Pensar y ser más como caballo te convierte en mejor ser humano.

¿Te hace sentido esta afirmación?

Tal ves para los que no tienen tanto conocimiento de caballos no tenga sentido pero, los que han podido trabajar con caballos desde un espacio genuino de empatía y comprensión, si lo tendrá.

Cuando el ser humano comienza a pensar 💭 y ser como caballo, deja de ser un ser individualista para voltear a ver a la manada que lo sigue y si ésta se encuentra bien, porque sabe que si todos lo están, él mismo y los demás no corren peligro.

Cuando el ser humano comienza a pensar 💭 y ser como caballo, trata de que el ADN 🧬 de nuestros descendientes los chimpancés, no lo domine y modificar conductas agresivas, de berrinche, gritos y golpes por una forma más lateral y asertiva de acercarse al otro.

Cuando el ser humano comienza a pensar 💭 y ser como caballo, deja de suponer y pregunta de forma clara y oportuna.
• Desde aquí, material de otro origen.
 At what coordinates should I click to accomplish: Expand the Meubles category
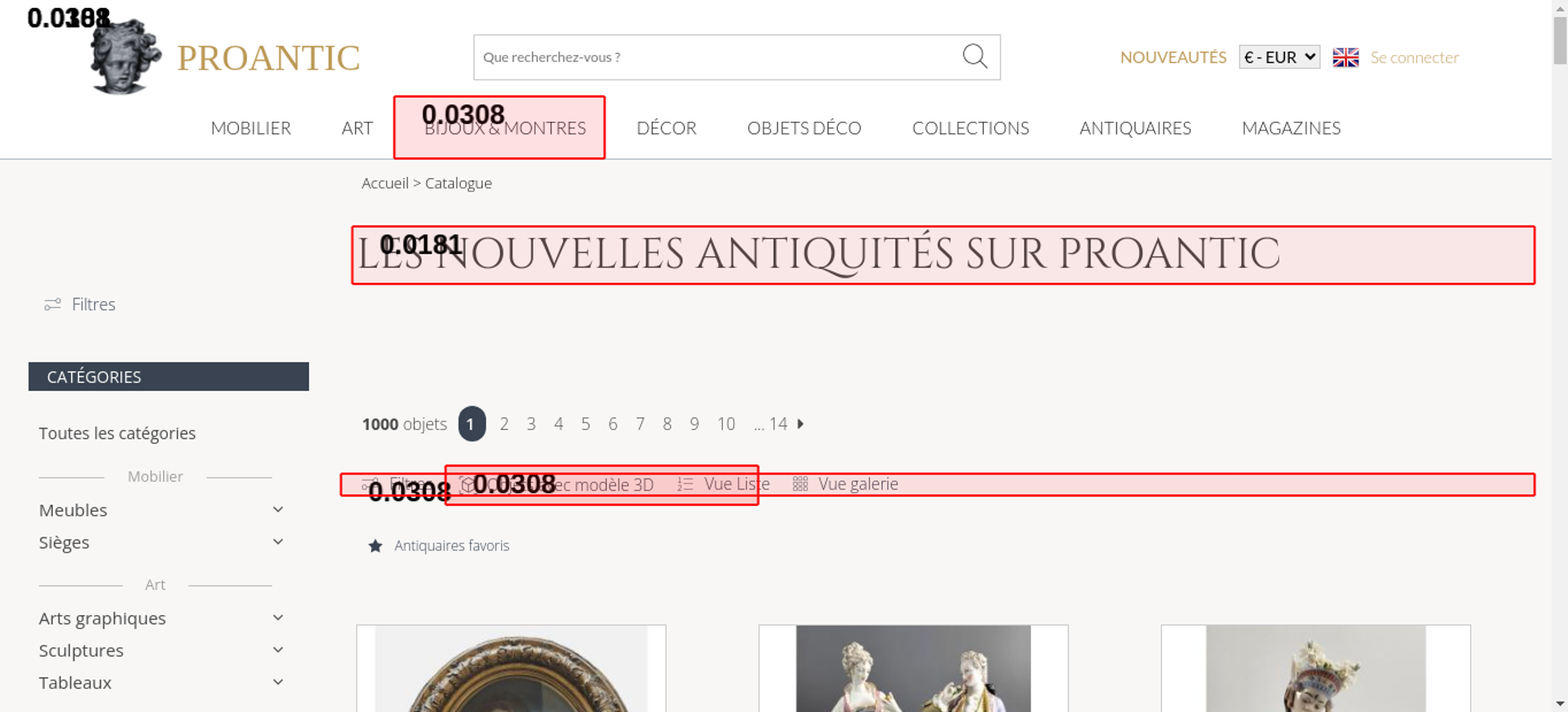278,510
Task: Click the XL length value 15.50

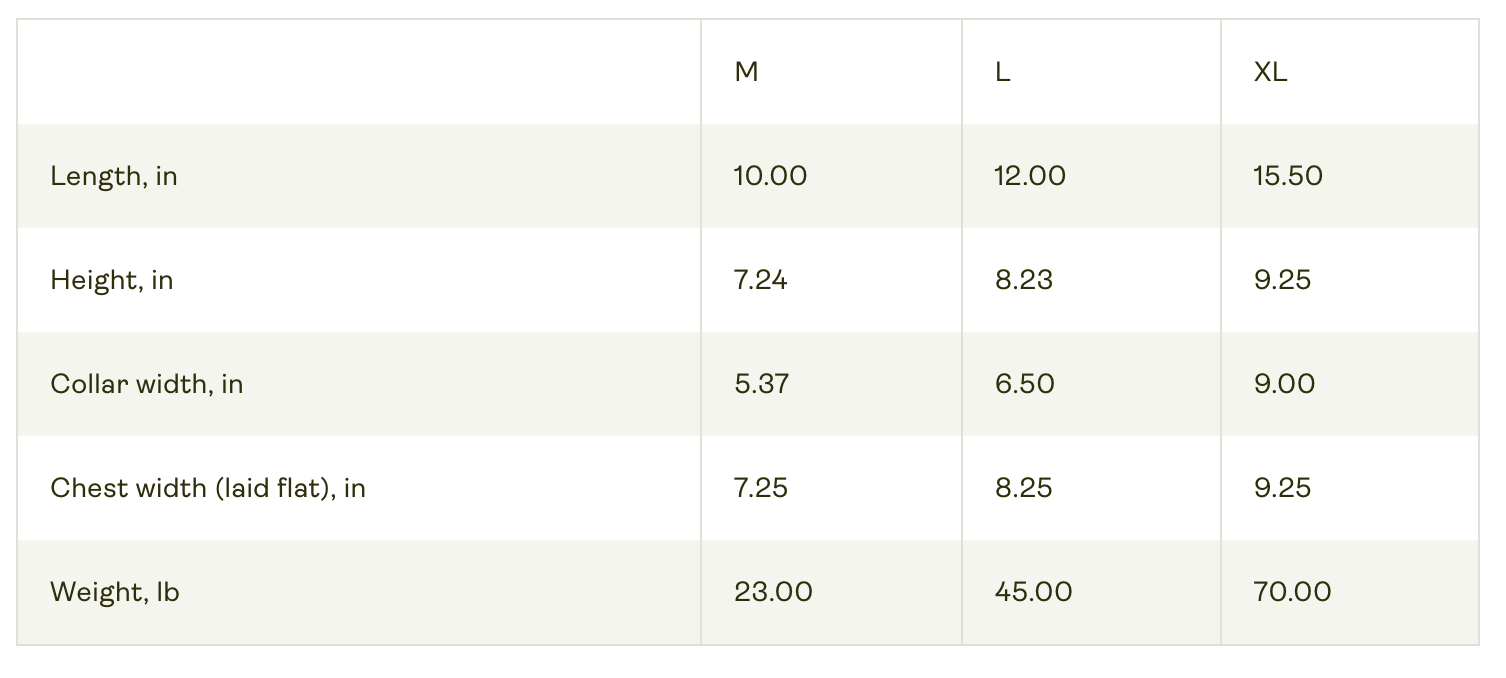Action: coord(1288,176)
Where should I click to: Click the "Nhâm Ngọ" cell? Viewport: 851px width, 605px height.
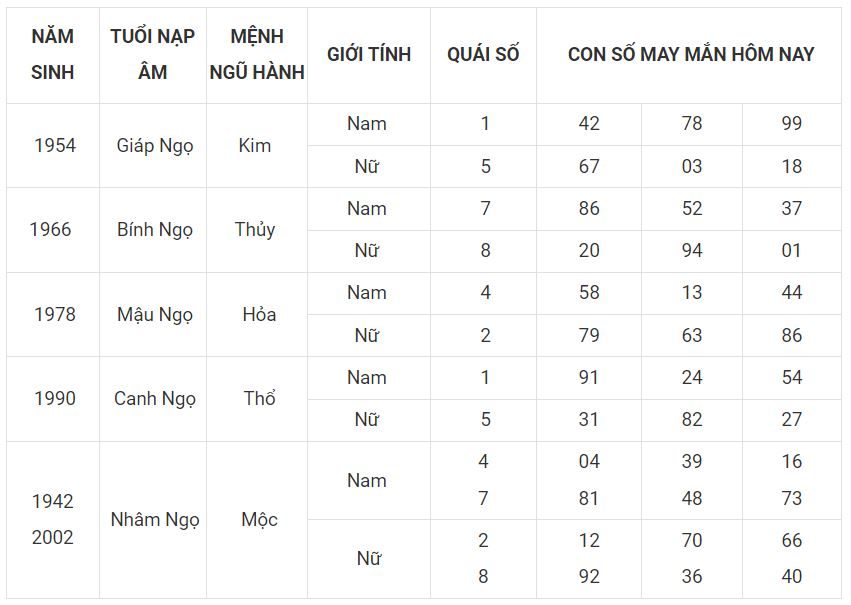154,519
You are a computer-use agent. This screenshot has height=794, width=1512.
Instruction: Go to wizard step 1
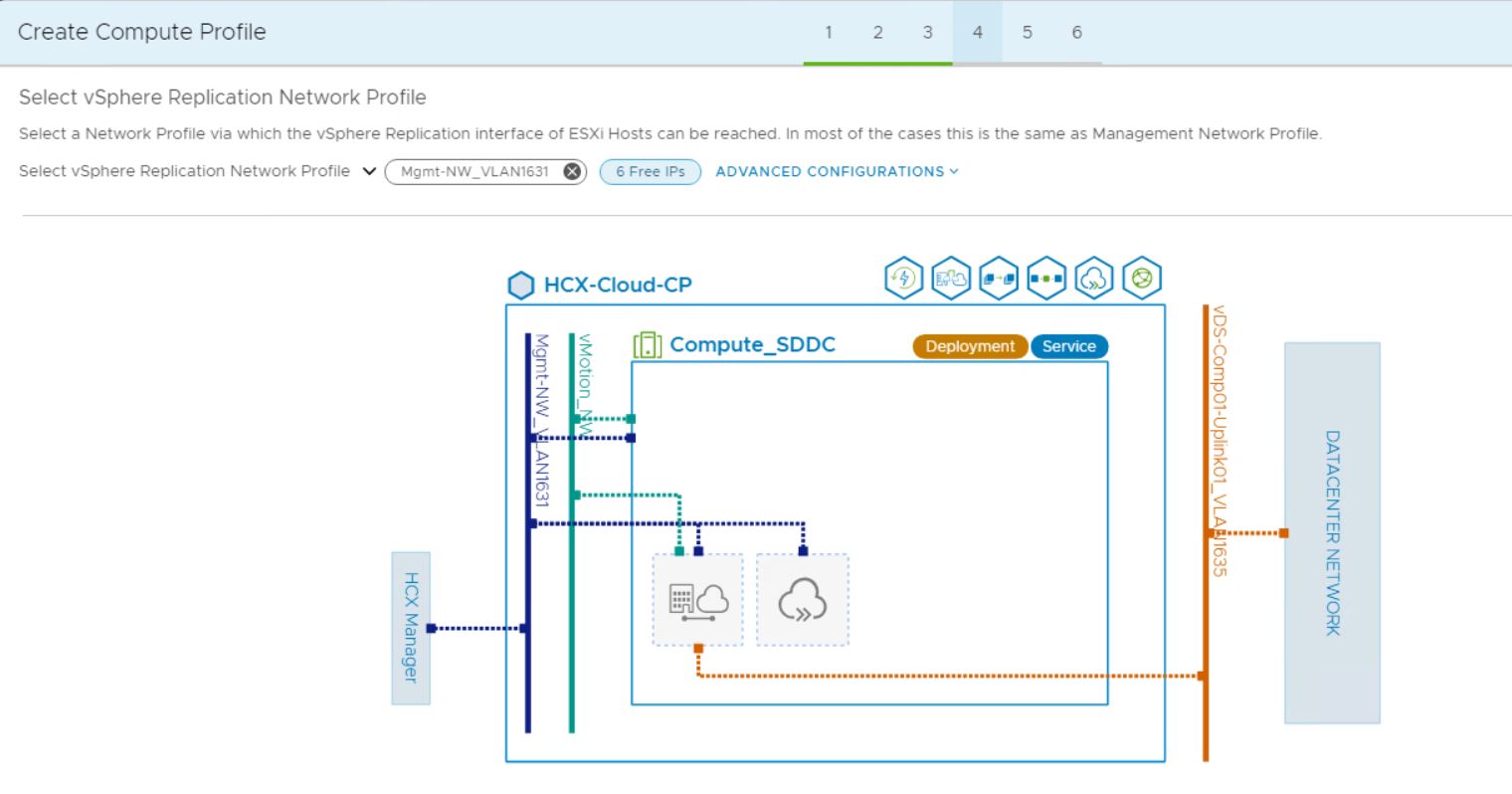(x=829, y=33)
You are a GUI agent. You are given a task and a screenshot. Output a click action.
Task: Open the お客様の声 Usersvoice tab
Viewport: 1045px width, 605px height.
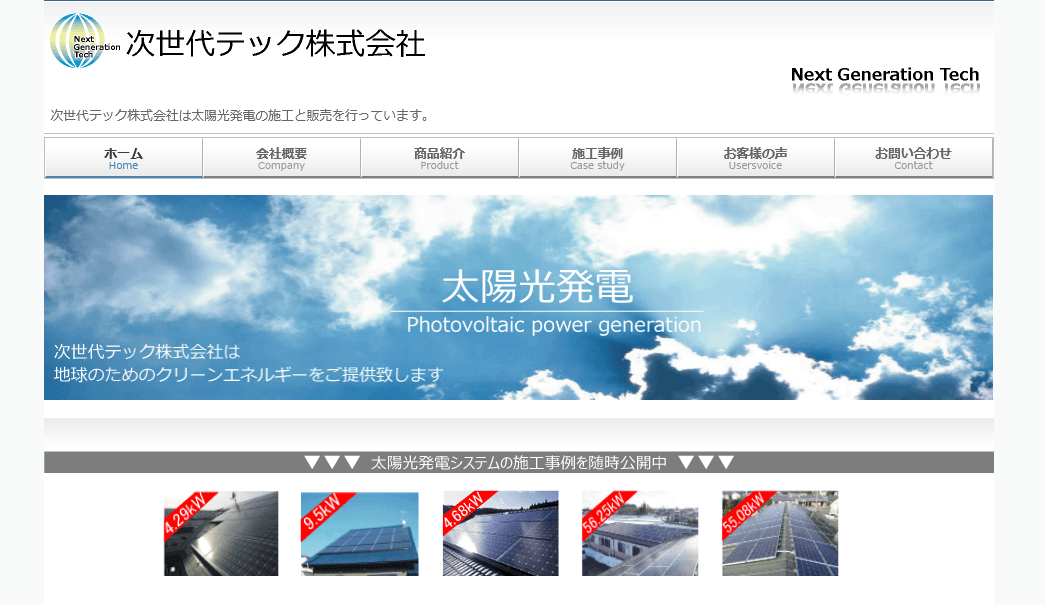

Se acerca poco a poco con la finalidad de que la otra persona no se sienta sofocada ni agredida y ganarse así su confianza.

Cuando el ser humano comienza a pensar 💭 y ser como caballo, cambia los juicios mentales por la experiencia corporal de lo que el otro le transmite y conectarse más consigo mismo y el universo que lo rodea.

Cuando el ser humano comienza a pensar 💭 y ser como caballo, dejar de creer que es superior a todas las especies y su proceso de toma de consciencia se eleva. Respeta el ciclo natural de la naturaleza y trata por todos los medios posibles de encontrar y permanecer en equilibrio.

Cuando el ser humano comienza a pensar 💭 y ser como caballo, deja de vivir desde el ego para abrir paso a experimentarse desde la unidad con un todo, siendo consciente de que nadie merece ni es más ni menos que otros.

Cuando el ser humano comienza a pensar 💭 y ser como caballo, sabe gozar del silencio y de la maravilla del presente.

Cuando el ser humano comienza a pensar 💭 y ser como caballo, paradójicamente empieza a ser más humano.

Te invito a ser y pensar más como caballo. Te aseguro que te iluminará la vida.